Donnerstag, 3. Dezember, 19:30 Uhr
Buchhandlung Bittner, Albertusstr. 6, 50667 Köln
Moderation: Christof Hamann
Eintritt: 12,-€ / 10,-€
Eintritt frei für Studierende gegen Vorlage eines gültigen Studierendenausweises
Anfang des 20. Jahrhunderts erfand Christian Morgenstern in einem Kindergedicht diverse fantastische Wesen und Gewächse, darunter „die Turtelunke“, „den Gürtelstier“ und „die Tagtigall“ – ein Ulk und eine Liebeserklärung an die Möglichkeiten der Sprache zur Welterweiterung. Seit Jahren nun schon siedelt die „Tagtigall“ als Lyrik-Kolumne in den Gefilden des Onlinemagazins Perlentaucher, von wo aus sie nahe und ferne Sprachlandschaften – auch poetische Verfahren und Versuchsanordnungen, Sonette, Minnesang, konkrete Poesie – befliegt, besingt und beäugt. Die hier erstmalig versammelten Essays sind Erkundungsflüge und Erkundungsgesänge durchs Dickicht dichterischer Denk- und Sprachbewegungen – aufgeschreckt von einer konkreten Frage, einer konkreten Verwunderung, einer Erschütterung oder einem Entzücken. Die dichten Versuche – über Szilárd Borbély, Nico Bleutge und Bertolt Brecht, über Elke Erb, Kim Hyesoon und Friederike Mayröcker, Oskar Pastior, Jan Wagner, Uljana Wolf u. v. a. – durchstreifen das unwegbare Gelände der Wirklichkeit und erweisen sich als leuchtende Denkbilder. „Die Gesänge der Tagtigall“ sind ein leidenschaftliches Plädoyer für die schöpferische Kraft der Sprache und des Denkens.

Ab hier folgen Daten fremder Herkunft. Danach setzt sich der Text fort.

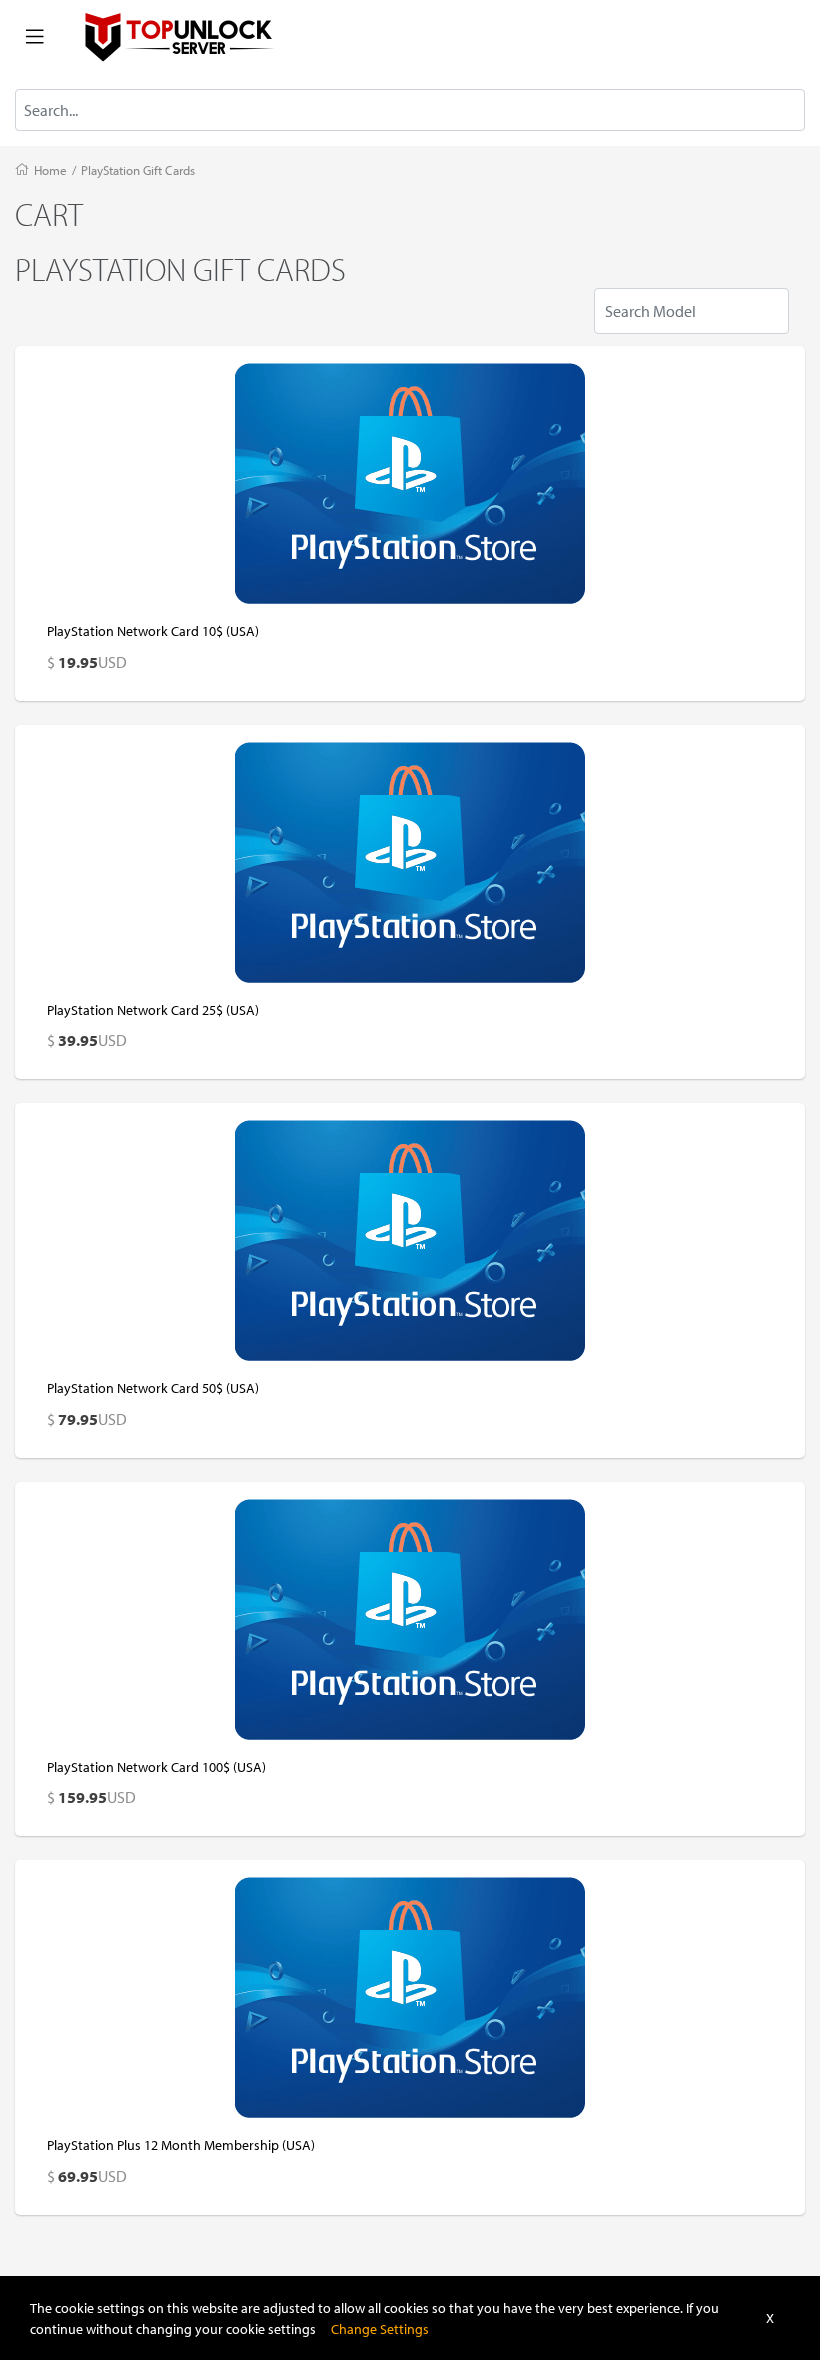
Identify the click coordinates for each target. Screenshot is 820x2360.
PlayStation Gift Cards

Marie Luise Knott lebt als freie Autorin, Kritikerin und Übersetzerin in Berlin. Zuletzt erschien: „370 Riverside Drive, 730 Riverside Drive. Hannah Arendt und Ralph Ellison“, das mit dem Tractatus-Preis für philosophische Essayistik ausgezeichnet wurde. Knott ist Mitherausgeberin von „John Cage. Empty Mind“ zusammen mit Walter Zimmermann, Berlin 2012. Übersetzerin von Anne Carson, „Anthropologie des Wassers“ und dies., „Albertine. 59 Liebesübungen“. Kürzlich erschien „Dazwischenzeiten. 1930 – künstlerische Wege in der Erschöpfung der Moderne“. In dem Internet-Kulturmagazin Perlentaucher hat sie eine Kolumne für zeitgenössische Lyrik unter dem Titel: „Tagtigall“.

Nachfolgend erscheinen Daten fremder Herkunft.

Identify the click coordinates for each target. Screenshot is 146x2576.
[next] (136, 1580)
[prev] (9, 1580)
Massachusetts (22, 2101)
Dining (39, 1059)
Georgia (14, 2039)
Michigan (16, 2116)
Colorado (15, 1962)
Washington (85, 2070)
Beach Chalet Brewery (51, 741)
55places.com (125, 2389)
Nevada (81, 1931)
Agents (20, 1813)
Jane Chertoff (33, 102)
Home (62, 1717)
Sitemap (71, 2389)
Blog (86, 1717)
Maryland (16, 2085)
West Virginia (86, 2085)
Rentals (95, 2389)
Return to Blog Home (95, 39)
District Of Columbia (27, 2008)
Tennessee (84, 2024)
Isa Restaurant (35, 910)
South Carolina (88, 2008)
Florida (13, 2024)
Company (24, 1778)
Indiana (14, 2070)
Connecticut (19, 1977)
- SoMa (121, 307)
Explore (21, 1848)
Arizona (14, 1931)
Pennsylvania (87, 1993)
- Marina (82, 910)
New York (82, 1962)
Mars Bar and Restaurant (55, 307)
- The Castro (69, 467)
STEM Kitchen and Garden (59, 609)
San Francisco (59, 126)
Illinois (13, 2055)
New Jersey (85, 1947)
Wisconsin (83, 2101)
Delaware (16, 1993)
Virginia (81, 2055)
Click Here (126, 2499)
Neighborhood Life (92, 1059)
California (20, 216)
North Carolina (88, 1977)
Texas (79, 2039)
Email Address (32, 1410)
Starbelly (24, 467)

Christof Hamann, geb. 1966 in Überlingen am Bodensee, ist Professor für Neuere deutsche Literaturwissenschaft und Literaturdidaktik an der Universität zu Köln. Er ist Mitherausgeber der Literaturzeitschrift „die horen“. 2024 erschien das von ihm mitherausgegebene Handbuch „Literatur & Reise“.
Eine Kooperation des Instituts für deutsche Sprache und Literatur der Universität zu Köln und der Buchhandlung Bittner.